[Start of TEXT TO READ]

Madrid, Spain — Food and Dining
Restaurants in Madrid, Spain
Restaurants
Expensive
La Broche Sergi Arola
La Broche's master chef, Sergi Arola, has garnered two Michelin stars for his original interpretations of traditional Catalan and Spanish recipes. The menu changes monthly but signature dishes include turbot con patas de puerco, where pan-fried turbot is sprinkled with coriander and served with a jelly of pig's feet wrapped in onion, and solomillo de buey (ox steak stuffed with goat's cheese, anchovies, cherries and pine-nut purée).
Miguel Angel 29-31
Tel: 91 399 3437.
Website: www.labroche.com
Price: $$$$
La Terraza del Casino
Paco Roncero is the creative brain behind this Michelin starred eatery. Booking early is essential with one of Spain's best chefs at the helm. Experimentation in the style of Catalan Ferran Adria is the order of the day. Expect foams, unusual combinations of flavor, constant surprises and an experience unlike a 'normal' restaurant.
Calle Alzala 15
Tel: 91 532 1275.
Website: www.casinodemadrid.es
Price: $$$$
Moderate
El Amparo
El Amparo's deserved reputation as one of Madrid's top gourmet restaurants owes a good deal to its traditional Basque recipes with nouvelle cuisine treatment. Another plus for the restaurant is its setting - a former coach-house in Madrid's smart Salamanca district. The décor is the work of leading Spanish designer Pascua Ortega, who also worked on the refurbishment of the Teatro Real (see Culture).

[End of TEXT TO READ]

▸ STATED TASK A:
Answer these from the Madrid restaurant guide, each on its own line:
(i) How many Michelin stars has Sergi Arola garnered?
(ii) What street address does the guide give for La Terraza del Casino?
(iii) In which Madrid district is El Amparo's former coach-house?
▸ STATED TASK B:
Name every person mentioned in the Madrid restaurant guide.
▸ STATED TASK C:
Resume the Madrid restaurant guide after its final sentence.

[Start of PROVIDED RECORDS]

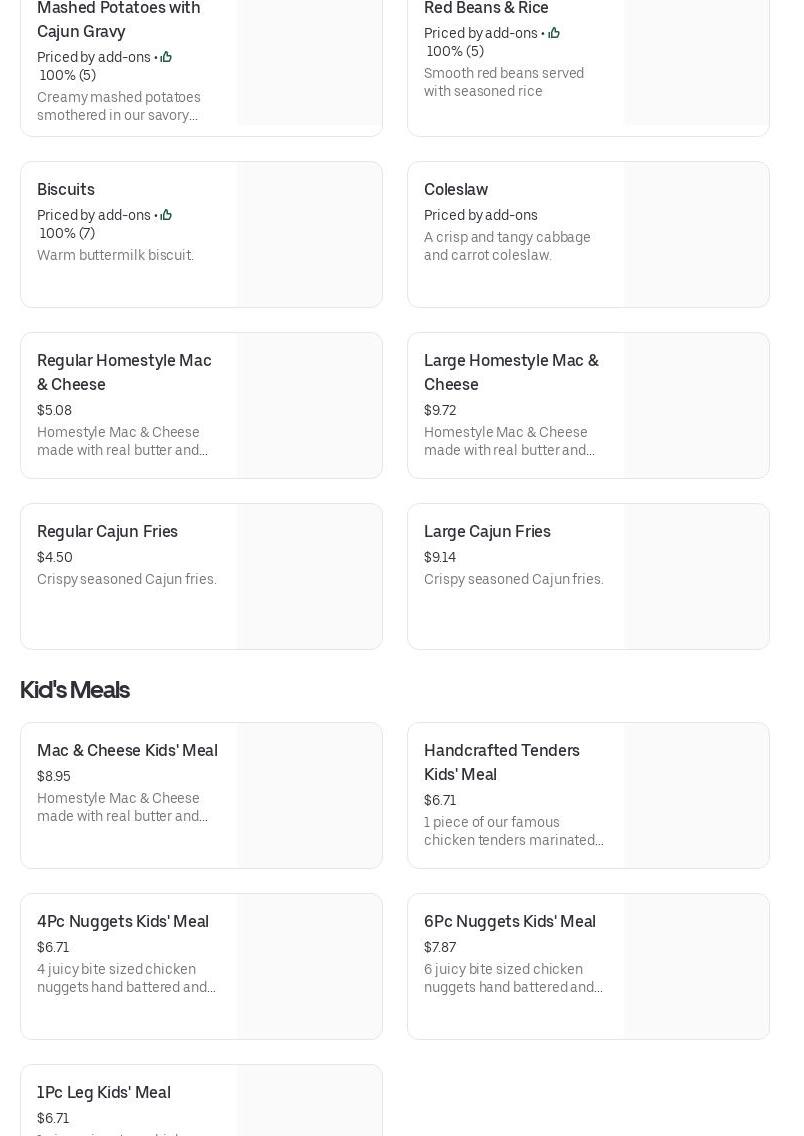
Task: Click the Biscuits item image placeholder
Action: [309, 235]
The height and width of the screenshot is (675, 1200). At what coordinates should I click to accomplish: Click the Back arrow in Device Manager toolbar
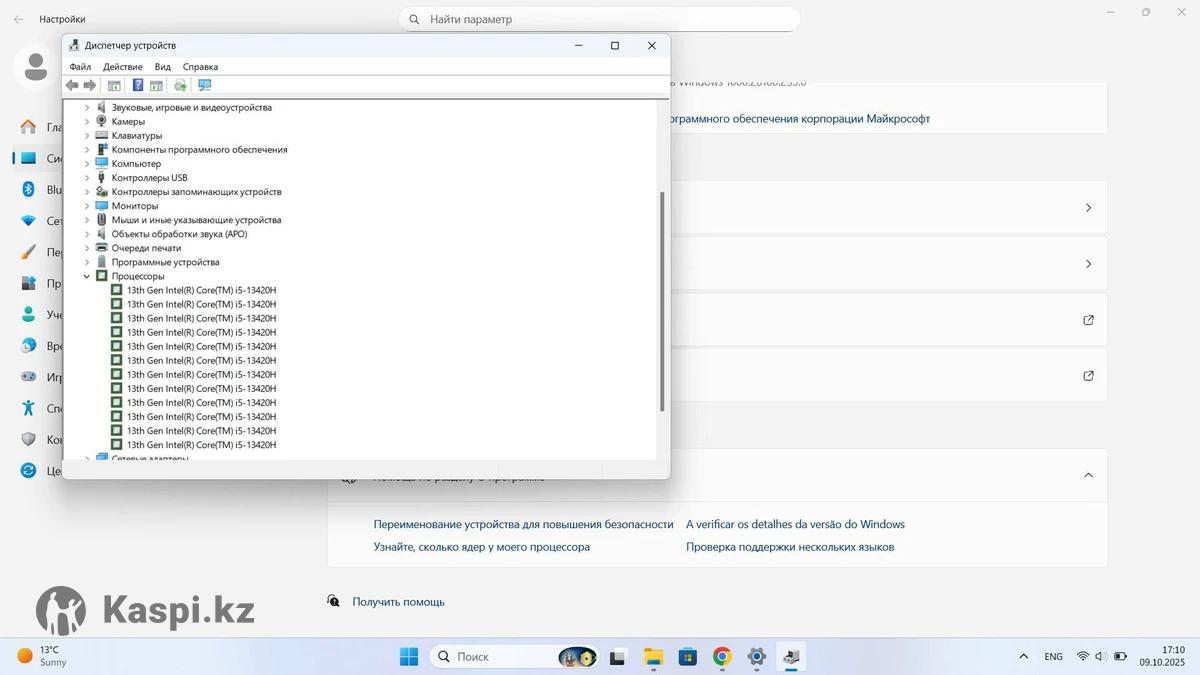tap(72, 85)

[End of PROVIDED RECORDS]
[Start of PROVIDED RECORDS]

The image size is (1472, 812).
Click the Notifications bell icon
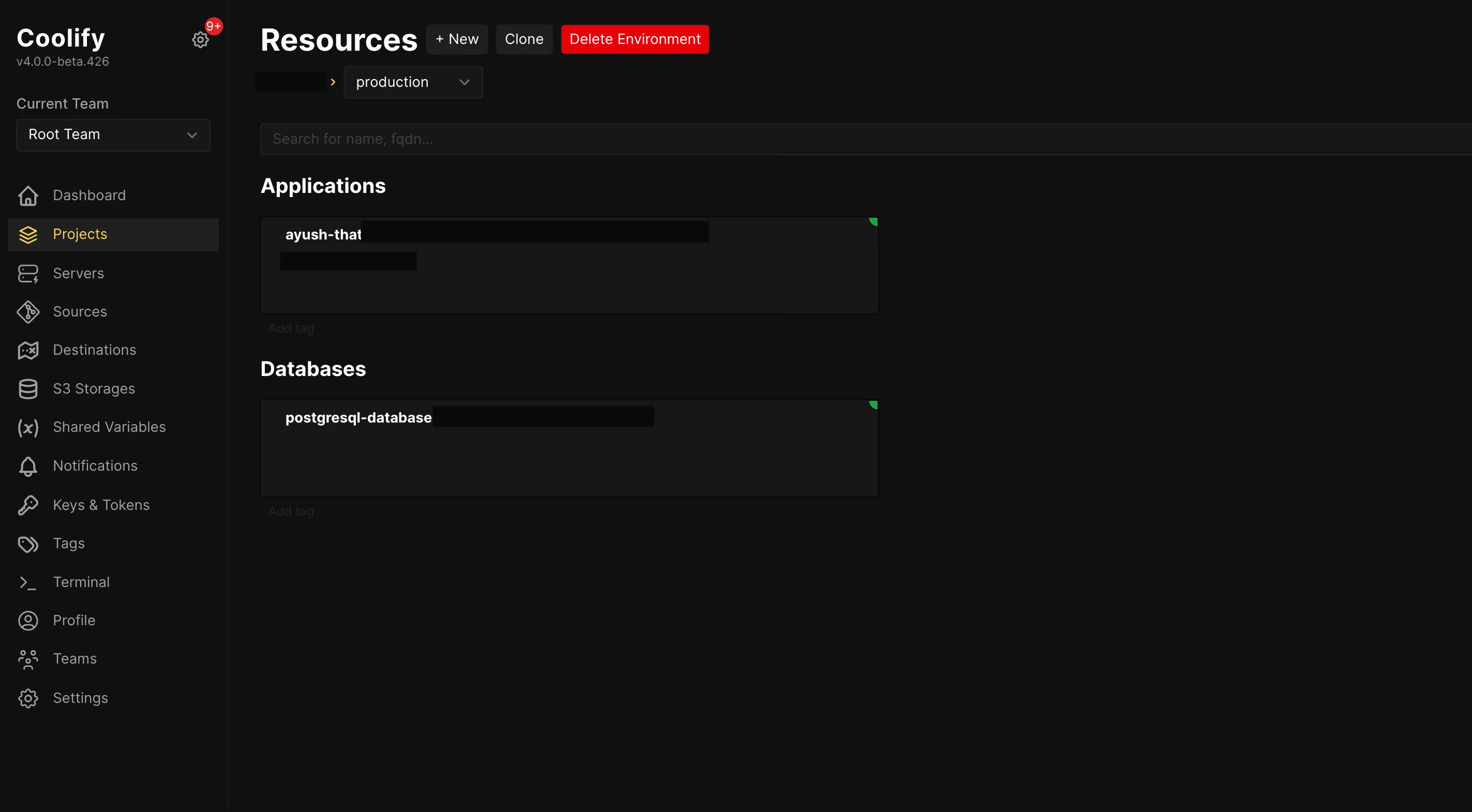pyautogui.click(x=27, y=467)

[End of PROVIDED RECORDS]

▸ TASK OUTPUT A:
(i) Two
(ii) Calle Alzala 15
(iii) Salamanca

▸ TASK OUTPUT B:
Sergi Arola
Paco Roncero
Ferran Adria
Pascua Ortega

▸ TASK OUTPUT C:
Callejón de Puigcerdá 8
Tel: 91 431 6456.
Price: $$$
El Cenador del Prado
A showcase of the best of Spanish regional cuisine. Salted cod in breadcrumbs with garlic and grape garnishing, medallions of venison with cheese ravioli and quince, beef carpaccio with pig's trotters in a mushroom sauce - all the dishes here are prepared with virgin olive oil and dressed with fresh herbs. The prices are reasonable, the ambience is cool and refined, the service impeccable. The trellised garden room is another plus.
Calle del Prado 4
Tel: 91 429 1561.
Website: www.elcenadordelprado.com
Price: $$
Jockey
Patronised by the rich, famous and discerning, Jockey has earned itself the reputation as one of Madrid's top-flight restaurants since opening in 1945. The restaurant is quite small and intimate, with dark wooden paneling and framed prints of jockeys and their mounts. Sea bass, wild fowl and game (when in season) are all to be found on an ambitious and often exciting menu. The wine cellar is also excellent.
Amador de los Ríos 6
Tel: 91 319 2435.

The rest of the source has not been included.